Why not just make new social media accounts?

As a result of the “rebranding,” hundreds of connections associated with the Stites accounts previously “following”the firm were transferred to pages promoting the defendants’ new enterprise. Consequently, every individual post, update, tweet, retweet, and favorite appear as if they are promoting or endorsing the new enterprise. Consequently, any “retweets” of previous posts would link back to a Twitter account that promotes the defendant’s new enterprise.

What do the courts say?

Although law firms are notably absent from previous case law governing social media account ownership, other cases regarding disputes between employers and employees shines some light on this issue.

In Ardis Health, LLC v.
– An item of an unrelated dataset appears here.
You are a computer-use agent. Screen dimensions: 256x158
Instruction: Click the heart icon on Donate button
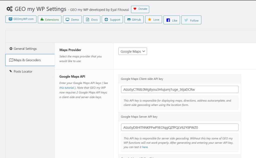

Nankivell, the court looked to provision in the agreed to employment agreement which stated that all work created or developed by the defendant “shall be the sole and exclusive property” of the employer, concluding that the employer owned the rights to the login information for the social media accounts.”

In PhoneDog v. Kravitz, the employer sued the defendant, a former product reviewer and video blogger for the plaintiff, for control of a Twitter account the defendant used to promote the employer’s services at the direction of the employer as well as for personal use. In the absence of a written policy or contract governing social media ownership, the case settled out of court in 2012 for undisclosed terms with the former employee keeping the account.

In 2013, the court Eagle v. Morgan found in favor of an employee who sued her former employer for accessing and controlling her LinkedIn account after her termination. The court looked to four factors in determining ownership of the account:

(1) whether the employer had a policy of requiring its employees to use social media;

(2) whether the employer dictated the contents of an employee’s posts;

(3) whether the employer paid for its employees’ social media accounts or posts;

(4) whether the employee maintained a separate account for individual use;

(5) whether the connections were developed through the employer’s investment or the employee’s own time, money, and extensive past experience.

By identifying the absence of a policy as a factor weighing against the employer’s ownership of the social media account at issue, the Eagle case suggests that in the absence of a policy governing ownership of social media accounts, the owner of the LinkedIn profile is the individual who created and maintained it – even when an employer expressly encouraged creation or development of content.